■ GIVEN EXERCISE
Express the lines below as a JSON list of strings, with one string per line and no blank lines. Leave the pictures out of your answer.

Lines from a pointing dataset
★ ★ ★ ★
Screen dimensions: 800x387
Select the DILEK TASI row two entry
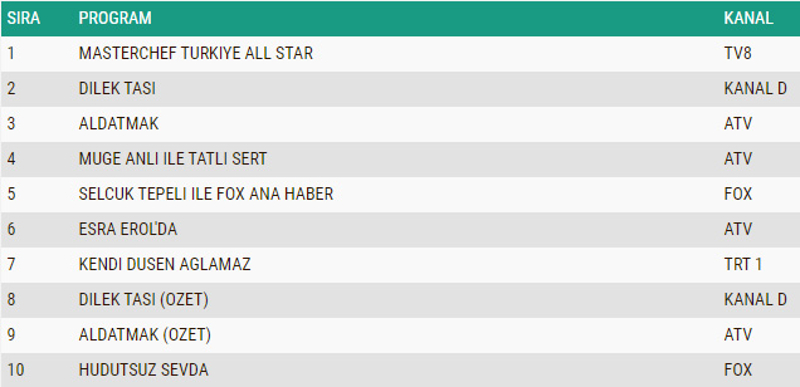point(117,89)
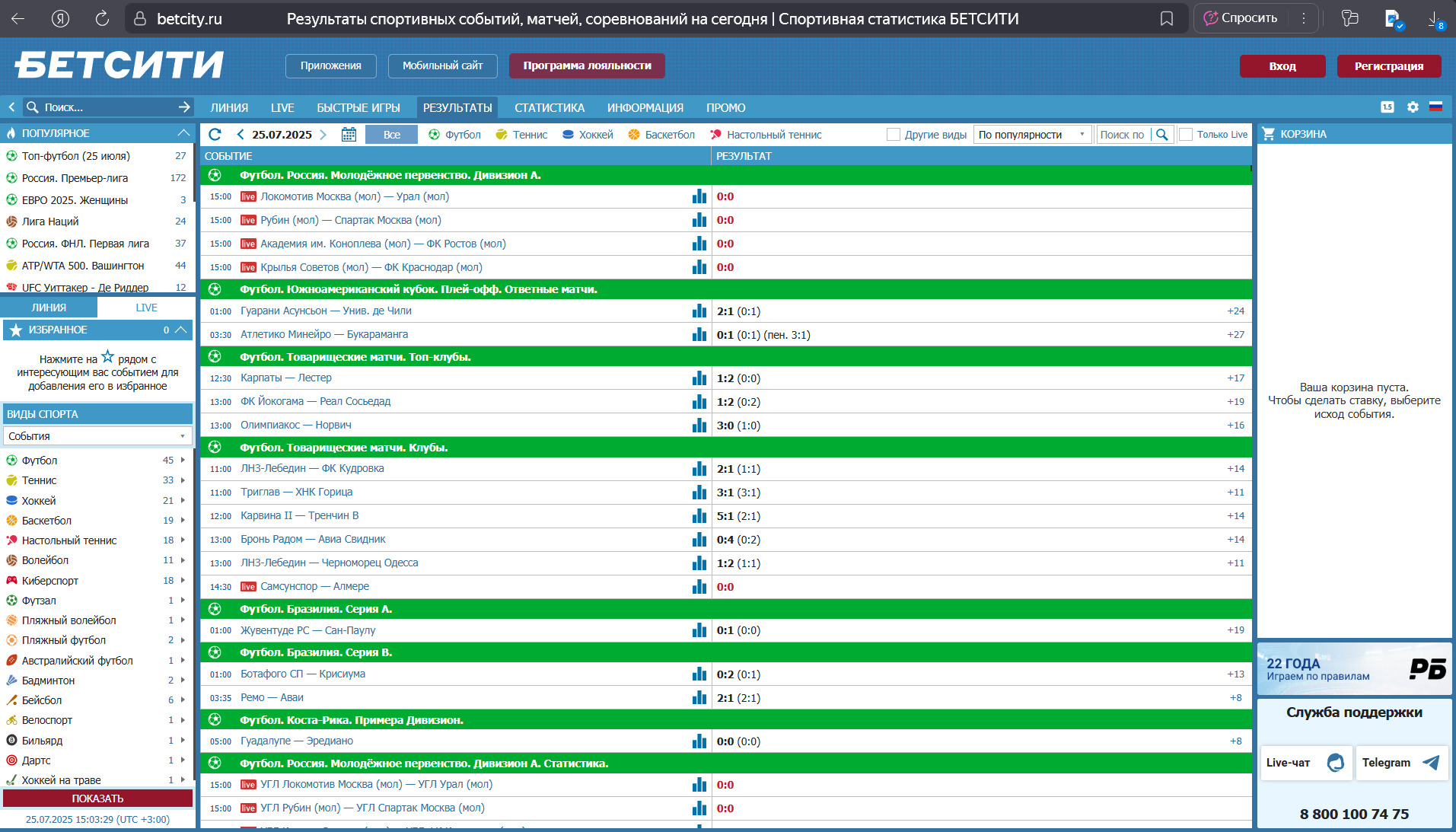Click the refresh results icon
Viewport: 1456px width, 832px height.
(215, 135)
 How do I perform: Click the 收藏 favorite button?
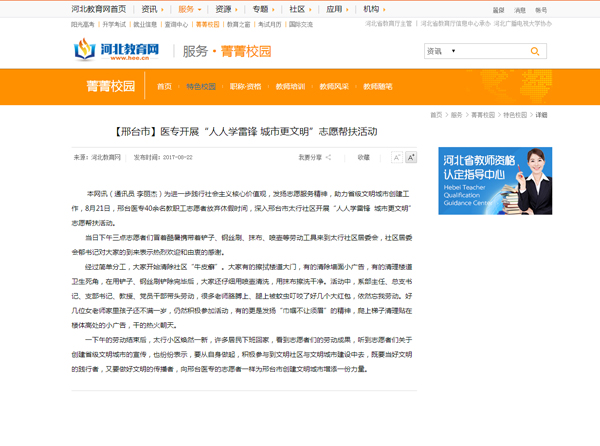(x=363, y=157)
★ ★ ★ ★
■ RESULT OF THIS EXERCISE
[
  "Screen dimensions: 800x387",
  "Select the DILEK TASI row two entry",
  "point(117,89)",
  "Click the refresh results icon",
  "Viewport: 1456px width, 832px height.",
  "(215, 135)",
  " How do I perform: Click the 收藏 favorite button?",
  "(x=363, y=157)"
]